Padilla is a rural barrio in the municipality of Corozal, Puerto Rico. Its population in 2010 was 3,653.

==History==
Padilla was in Spain's gazetteers until Puerto Rico was ceded by Spain in the aftermath of the Spanish–American War under the terms of the Treaty of Paris of 1898 and became an unincorporated territory of the United States. In 1899, the United States Department of War conducted a census of Puerto Rico finding that the population of Padilla barrio was 840.

==Features and demographics==
Padilla has 4.46 sqmi of land area and no water area. In 2010, its population was 3,653 with a population density of 819.1 PD/sqmi.

Historical population
| Census | Pop. | Note | %± |
| 1900 | 540 |  | — |
| 1910 | 890 |  | 64.8% |
| 1920 | 1,116 |  | 25.4% |
| 1930 | 1,167 |  | 4.6% |
| 1940 | 1,703 |  | 45.9% |
| 1950 | 1,990 |  | 16.9% |
| 1960 | 1,851 |  | −7.0% |
| 1970 | 2,128 |  | 15.0% |
| 1980 | 2,692 |  | 26.5% |
| 1990 | 3,235 |  | 20.2% |
| 2000 | 3,959 |  | 22.4% |
| 2010 | 3,653 |  | −7.7% |
U.S. Decennial Census 1899 (shown as 1900) 1910-1930 1930-1950 1980-2000 2010

==Sectors==
Barrios (which are, in contemporary times, roughly comparable to minor civil divisions) in turn are further subdivided into smaller local populated place areas/units called sectores (sectors in English). The types of sectores may vary, from normally sector to urbanización to reparto to barriada to residencial, among others.

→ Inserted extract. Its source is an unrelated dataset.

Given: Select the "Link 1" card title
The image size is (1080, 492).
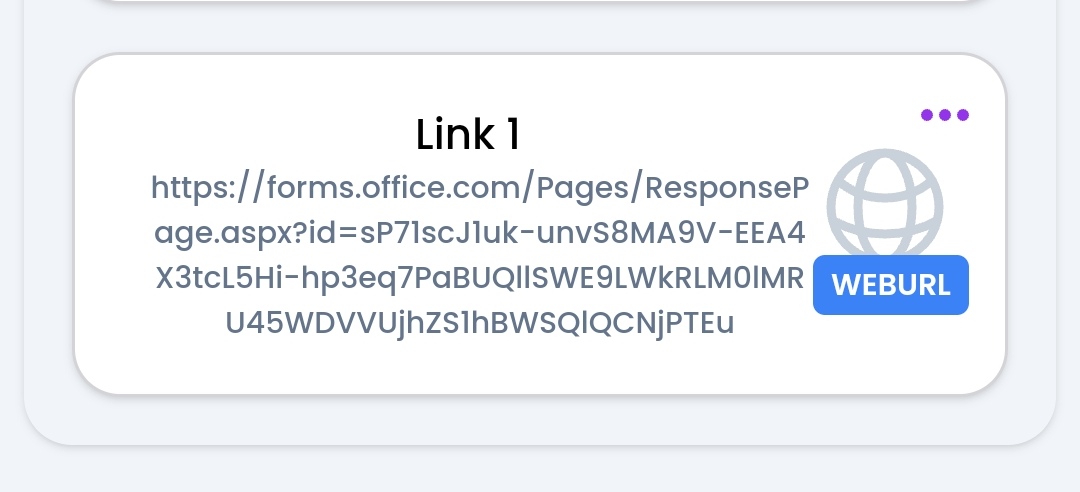Looking at the screenshot, I should click(x=468, y=134).
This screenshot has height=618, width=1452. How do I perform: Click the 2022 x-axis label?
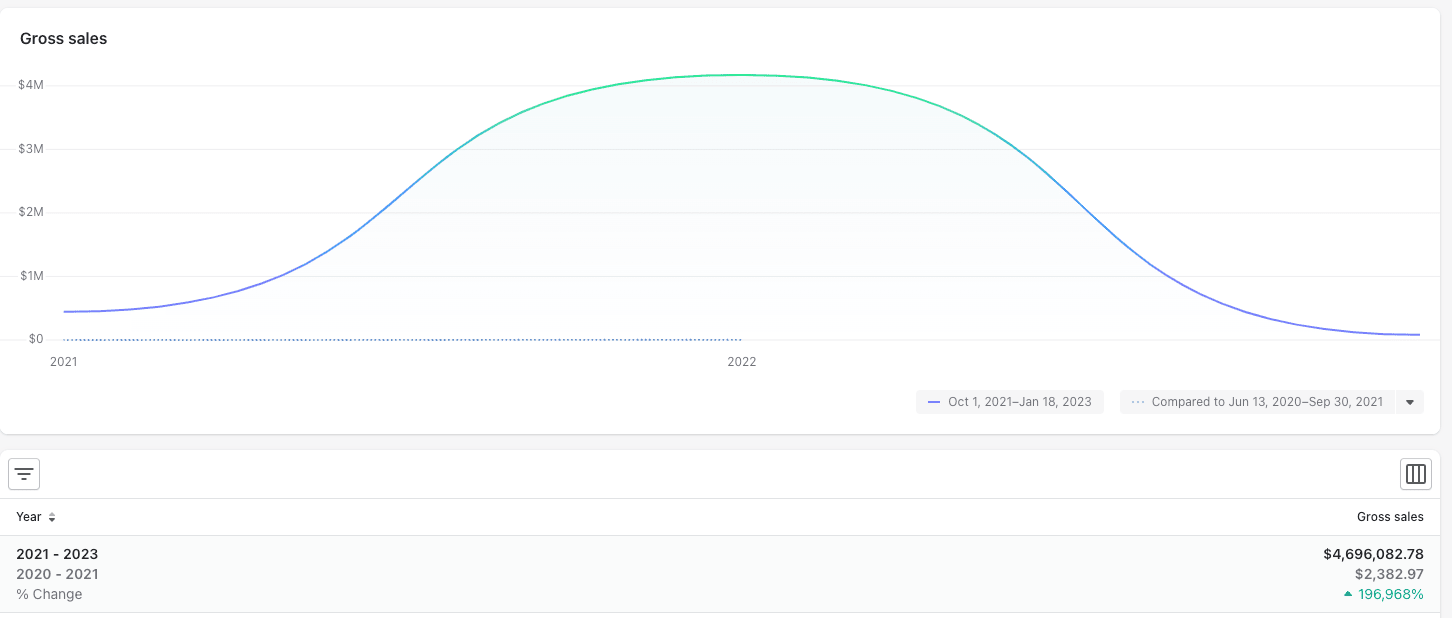point(741,362)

The following sectors are in Padilla barrio:

===Padilla===
Sector Campo Viejo,
Sector El Almendro,
Sector El Jíbaro,
Sector El Limón,
Sector Empalme,
Sector La Coroza,
Sector La Guinea,
Sector La Herradura,
Sector Layo Rivera,
Sector Los Baños,
Sector Los Llanos,
Sector Parcelas,
Sector Pepito Marrero,
Sector Virella,
Urbanización Alturas de Padilla, and Urbanización La Providencia.

===Padilla Ermita===
Sector Collores,
Sector Ermita,
Sector Experimental,
Sector Hormigas I,
Sector Los Caobos,
Sector Los Carrasco,
Sector Los Figueroa,
Sector Los Moreno,
Sector Los Rodríguez,
Sector Marungo,
Sector Navarro,
Sector Pablo Vázquez, and Sector Villarreal.